1. Introduction
Histones are structural scaffold proteins made up of multiple subunits (four sets of the dimers H3–H4 and H2A–H2B) and form a hetero-octamer. They facilitate the packing and ordering of DNA into nucleosomes by allowing the double-helical molecules to wrap around their hetero-octamer structure. These nucleosomes in turn assemble into chromatin, which further condenses into a chromosome and regulates transcriptional activity by allowing certain parts of the DNA to become accessible to transcription factors. When chromatin is highly packed, forming a structure known as heterochromatin, transcription is repressed owing to the inaccessibility of the nucleic acid sequences to transcription factors. By contrast, in the loosened form of chromatin known as euchromatin, transcription is actively carried out.
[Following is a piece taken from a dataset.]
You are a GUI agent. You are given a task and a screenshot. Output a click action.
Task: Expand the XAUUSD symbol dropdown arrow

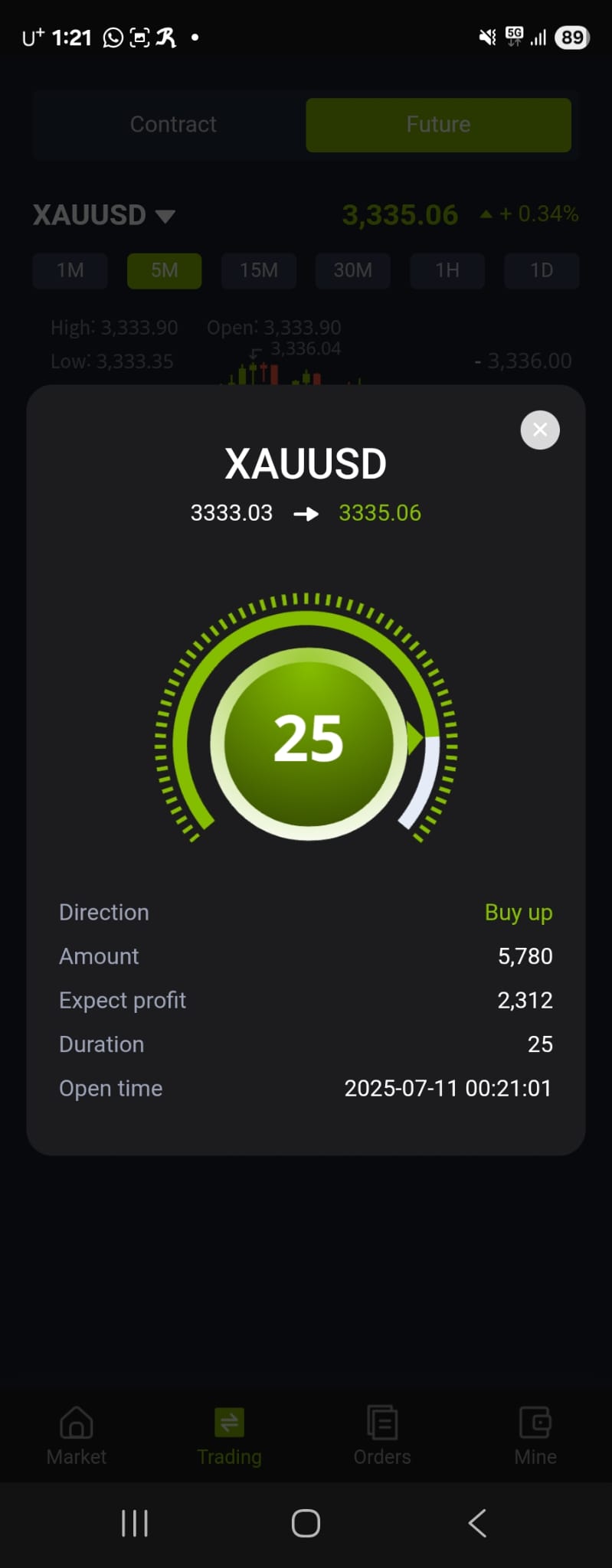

Histone chaperone proteins assist in the formation of nucleosomes by associating with the various histone subunits during the different steps of hetero-octamer assembly. One such histone chaperone protein, nucleosome assembly protein 1 (Nap1), is widely conserved among eukaryotes. Aside from depositing the histone subunits in nucleosomes, Nap1 has been implicated in the transportation of histones across the nuclear membrane.1 Generally, the entry and exit of cargo proteins across the nuclear pore are facilitated by karyopherins known as importin and exportin, respectively. Proteins need to bind to these karyopherins to pass through the nuclear pore. When a cargo protein is to be transported from the nucleus to the cytosol, the karyopherin acting as an exportin recognizes and binds to the nuclear export signal (NES), a leucine-rich sequence on the cargo protein. GTP-bound Ran, a low-molecular-weight GTPase, regulates the direction of transport by binding to and activating an exportin in the nucleus. Once the cargo protein has moved out of the nucleus into the cytosol, the complex dissociates and Ran hydrolyzes its bound GTP into GDP.
A study of the crystal structure of yeast nucleosome assembly protein 1 (yNap1) has revealed that it is a homodimer, with the NES sequence being part of the long α-helix.2 Furthermore, mutagenesis experiments on the budding yeast have suggested that the NES is necessary for the transport of yNap1 from the nucleus to the cytosol.3 However, when yNap1 forms a homodimer, each protein interface has a masking region, known as the accessory domain, which masks the NES mutually.2 Although the accessory domain is generally conserved among eukaryotes, the Nap family members Yeast VPS75, human SET, and human TSPY lack this domain as they do not have an NES sequence, suggesting an evolutionary link between them.4-6 In terms of its biological function, the accessory domain might allow exportin to access the NES to properly transport the complex from the nucleus. However, the exact role of this domain in nucleocytoplasmic transport has yet to be elucidated.
To shed some light on this subject, in this study, we focused on phosphorylation in the accessory domain because several proteomic studies have identified multiple phosphorylation sites on yNap1.7-11 For example, in vitro experiments on the budding yeast and on Drosophila melanogaster have confirmed that multiple residues in the accessory domain are phosphorylated by casein kinase 2 (CK2).8,12 One yeast study revealed that non-phosphorylatable (alanine) and phosphomimetic (aspartic acid) mutations in the accessory domain could lead to elongation of the S phase (the cell cycle during which DNA is replicated and nucleosomes are assembled),8 suggesting that proper yNap1 transport requires nucleosome assembly. To investigate the phosphorylation effect in the accessory domain, we performed all-atom molecular dynamics (MD) simulations of the following systems: (1) non-phosphorylated yNap1 (Nap1-nonP) and (2) phosphorylated yNap1 (Nap1-P). In both systems, we quantitatively measured the solvent-accessible surface area (SASA) of the NES to address how it is exposed to the protein surface to increase its accessibility. By determining a difference in the SASA distribution between both systems, the phosphorylation effect on the NES recognition by an exportin could be surmised.